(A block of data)
--

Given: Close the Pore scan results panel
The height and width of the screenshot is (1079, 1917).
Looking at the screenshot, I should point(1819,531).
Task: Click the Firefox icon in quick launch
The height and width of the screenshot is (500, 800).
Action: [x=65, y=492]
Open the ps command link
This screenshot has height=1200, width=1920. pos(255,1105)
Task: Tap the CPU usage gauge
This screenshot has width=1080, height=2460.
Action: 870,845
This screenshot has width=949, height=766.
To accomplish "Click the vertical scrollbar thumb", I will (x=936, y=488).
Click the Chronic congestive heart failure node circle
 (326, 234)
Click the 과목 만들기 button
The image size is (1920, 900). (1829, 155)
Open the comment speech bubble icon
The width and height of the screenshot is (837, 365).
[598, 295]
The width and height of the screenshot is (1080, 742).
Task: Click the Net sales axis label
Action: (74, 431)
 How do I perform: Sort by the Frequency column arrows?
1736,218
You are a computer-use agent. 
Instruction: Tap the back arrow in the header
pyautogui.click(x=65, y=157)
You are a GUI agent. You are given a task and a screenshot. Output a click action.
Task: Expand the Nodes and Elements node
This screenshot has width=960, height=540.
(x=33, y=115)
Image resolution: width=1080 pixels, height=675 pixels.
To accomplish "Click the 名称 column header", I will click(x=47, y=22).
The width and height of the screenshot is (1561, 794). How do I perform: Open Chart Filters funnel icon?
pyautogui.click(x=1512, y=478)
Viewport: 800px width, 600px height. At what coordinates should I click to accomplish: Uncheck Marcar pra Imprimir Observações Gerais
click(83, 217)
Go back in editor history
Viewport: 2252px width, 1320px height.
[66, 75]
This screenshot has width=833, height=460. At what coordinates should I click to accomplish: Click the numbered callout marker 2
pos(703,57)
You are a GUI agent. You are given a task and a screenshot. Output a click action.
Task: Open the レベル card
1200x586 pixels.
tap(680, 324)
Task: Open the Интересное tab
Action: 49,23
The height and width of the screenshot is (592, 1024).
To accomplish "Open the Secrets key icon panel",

--

- EXERCISE DETAILS
Rewrite every line of the entries in the block of data above as a numbered list, dropping any blank lines.

- COMPLETED EXERCISE
1. Given: Close the Pore scan results panel
2. The height and width of the screenshot is (1079, 1917).
3. Looking at the screenshot, I should point(1819,531).
4. Task: Click the Firefox icon in quick launch
5. The height and width of the screenshot is (500, 800).
6. Action: [x=65, y=492]
7. Open the ps command link
8. This screenshot has height=1200, width=1920. pos(255,1105)
9. Task: Tap the CPU usage gauge
10. This screenshot has width=1080, height=2460.
11. Action: 870,845
12. This screenshot has width=949, height=766.
13. To accomplish "Click the vertical scrollbar thumb", I will (x=936, y=488).
14. Click the Chronic congestive heart failure node circle
15.  (326, 234)
16. Click the 과목 만들기 button
17. The image size is (1920, 900). (1829, 155)
18. Open the comment speech bubble icon
19. The width and height of the screenshot is (837, 365).
20. [598, 295]
21. The width and height of the screenshot is (1080, 742).
22. Task: Click the Net sales axis label
23. Action: (74, 431)
24.  How do I perform: Sort by the Frequency column arrows?
25. 1736,218
26. You are a computer-use agent. 
27. Instruction: Tap the back arrow in the header
28. pyautogui.click(x=65, y=157)
29. You are a GUI agent. You are given a task and a screenshot. Output a click action.
30. Task: Expand the Nodes and Elements node
31. This screenshot has width=960, height=540.
32. (x=33, y=115)
33. Image resolution: width=1080 pixels, height=675 pixels.
34. To accomplish "Click the 名称 column header", I will click(x=47, y=22).
35. The width and height of the screenshot is (1561, 794). How do I perform: Open Chart Filters funnel icon?
36. pyautogui.click(x=1512, y=478)
37. Viewport: 800px width, 600px height. At what coordinates should I click to accomplish: Uncheck Marcar pra Imprimir Observações Gerais
38. click(83, 217)
39. Go back in editor history
40. Viewport: 2252px width, 1320px height.
41. [66, 75]
42. This screenshot has width=833, height=460. At what coordinates should I click to accomplish: Click the numbered callout marker 2
43. pos(703,57)
44. You are a GUI agent. You are given a task and a screenshot. Output a click action.
45. Task: Open the レベル card
46. 1200x586 pixels.
47. tap(680, 324)
48. Task: Open the Интересное tab
49. Action: 49,23
50. The height and width of the screenshot is (592, 1024).
51. To accomplish "Open the Secrets key icon panel",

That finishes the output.